Mitch Kupchak always worries about Metta World Peace
The mere mentioning of Metta World Peace solicited amused smiles and boisterous laughs among Lakers Coach Mike Brown and General Manager Mitch Kupchak.
Brown continuously joked about how he's going to adjust to addressing the Lakers' player formerly known as Ron Artest. "I might just call him Metta or Met," Brown said Friday at the team's practice facility in El Segundo. "I don't want to call him Peace because he may think that's grounds for him to be able to leave practice." But underneath the smirks and the jokes stood the reality that the Lakers remain wary of World Peace.
Kupchak continued delivering punch lines when I asked if he's particularly concerned with World Peace's focus entering the 2011-12 season. "We've had concerns the moment we signed him," Kupchak said when Artest agreed to a five-year deal, worth $33 million, in the 2009 off-season. "That's not changed.
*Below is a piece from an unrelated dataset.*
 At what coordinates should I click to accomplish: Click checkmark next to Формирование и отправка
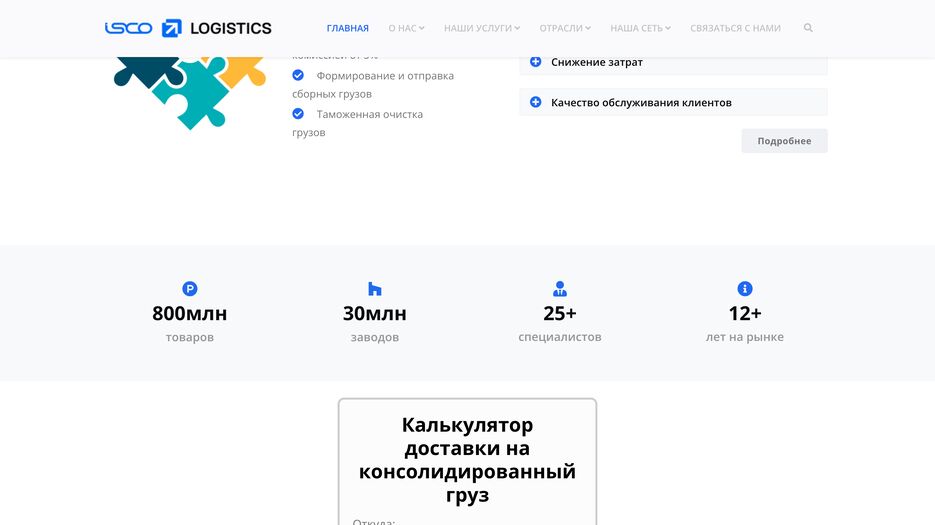pyautogui.click(x=298, y=75)
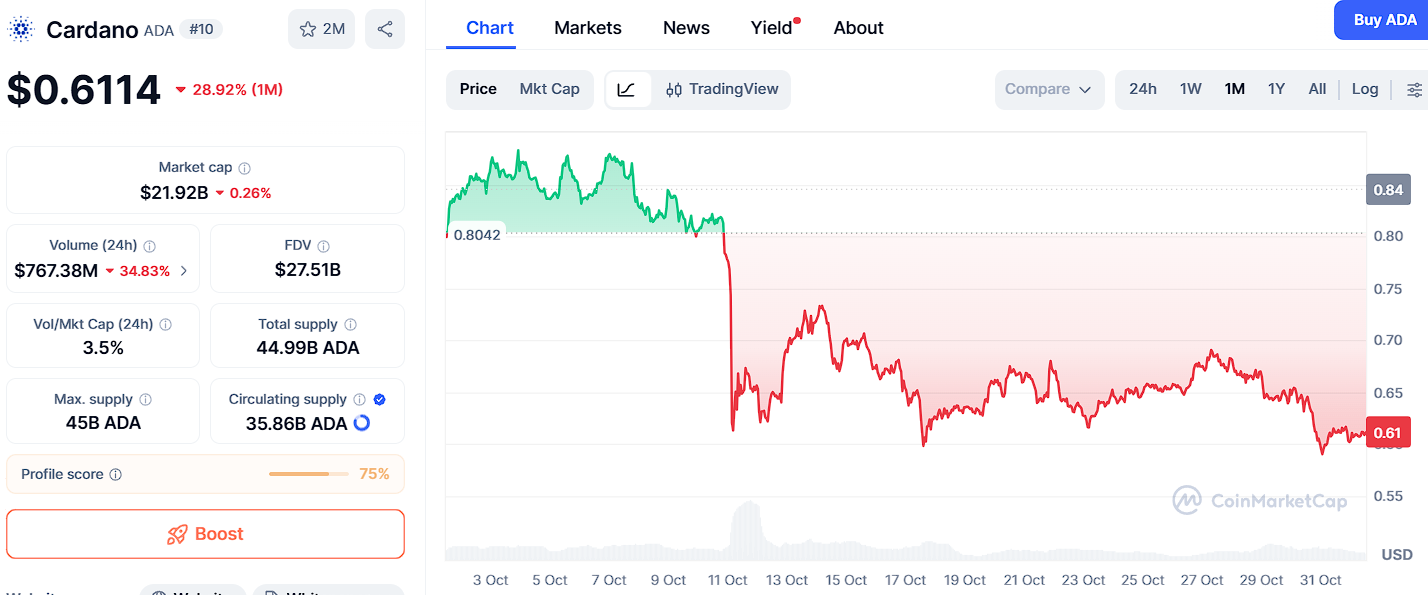
Task: Click the Market cap info icon
Action: (x=244, y=167)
I don't think it's greater or any less. I think it's the same."
But what isn't the same is whether the Lakers simply tolerate World Peace's goofy antics or view it as the triggering point in waiving him via the so-called amnesty clause. The Times' Mike Bresnahan reported that's a strong possibility, particularly after this season. And particularly with the Lakers' desire to upgrade their roster without significantly going over the luxury tax, cutting ties with World Peace may become an unavoidable reality.
Granted, labeling Ron Artest's poor 2011-12 season as evidence he's distracted not only seems lazy, it makes him a scapegoat because the Lakers suffered far more serious problems last season than World Peace missing break-away dunks, hoisting ill-advised three-pointers or posting a career-low 8.9 points per game. Worrying about his focus level also misses the point because it's never directly correlated to how World Peace plays basketball.
Kupchak gets that part in the Lakers' need to tolerate World Peace's behavior at some level because the payoff can be high, such as strong defensive performances, a surprise tip-in in the Western Conference Finals or a key three-pointer in Game 7 of the NBA Finals. But World Peace needs to understand he doesn't have the same platform to entertain as he once did following his significant role in Game 7 of the 2010 NBA Finals. Right now, his name change may solicit laughs from Brown and Kupchak. But it will no longer appear amusing should World Peace's poor play persist.